Um problema que afeta as empresas familiares e leva à divisão precoce dos bens é a reivindicação, por algum membro da família, de sua parte do negócio. Isso ocorre, principalmente, entre os filhos que não estão atuando no dia a dia da empresa e desconhecem as necessidades do negócio e o poder de endividamento. Para viabilizar os negócios, é comum que os produtores rurais realizem empréstimos. Os herdeiros que não participam ativamente da gestão podem deduzir que, como estão sendo feitos vários investimentos, há dinheiro sobrando em caixa e querem sua parte nos negócios.
Ainda é preciso determinar regras claras para o uso do patrimônio da empresa pelos sucessores. A partir dos fundadores, é preciso criar, na primeira geração, uma nítida separação entre patrimônio e família. O caixa da empresa não pode ser o caixa comum da família, pois, com a chegada das novas gerações, é provável que o dinheiro da empresa não seja suficiente para sustentar todos os seus membros.Segundo Pereira, é muito comum nas empresas familiares misturar os dois patrimônios.

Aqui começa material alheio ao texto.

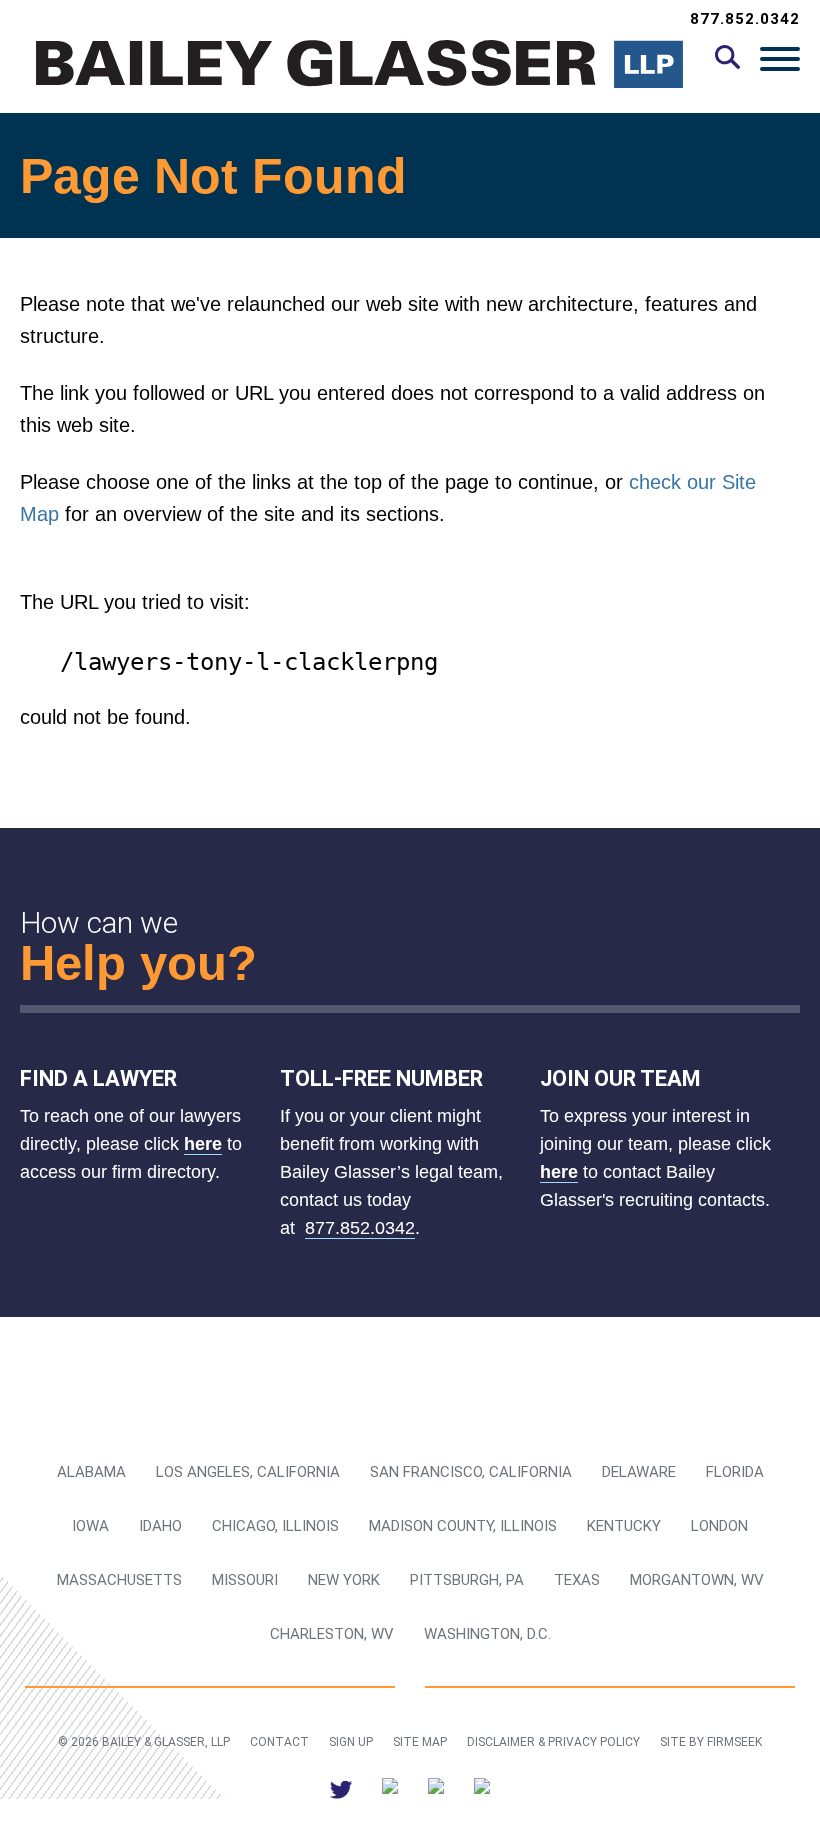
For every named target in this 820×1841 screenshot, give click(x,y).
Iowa (90, 1526)
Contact (279, 1742)
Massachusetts (119, 1580)
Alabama (91, 1472)
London (719, 1526)
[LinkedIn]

Para evitar esses problemas, muitos grupos familiares do agronegócio estão criando holdings, que possibilitam implementar o planejamento sucessório e ferramentas de organização, controle e economia tributária. Além disso, a holding familiar cria mecanismos para a proteção patrimonial comum de atos e negócios pessoais dos herdeiros e possibilita a constituição de estruturas societárias que separem as áreas produtivas das patrimoniais.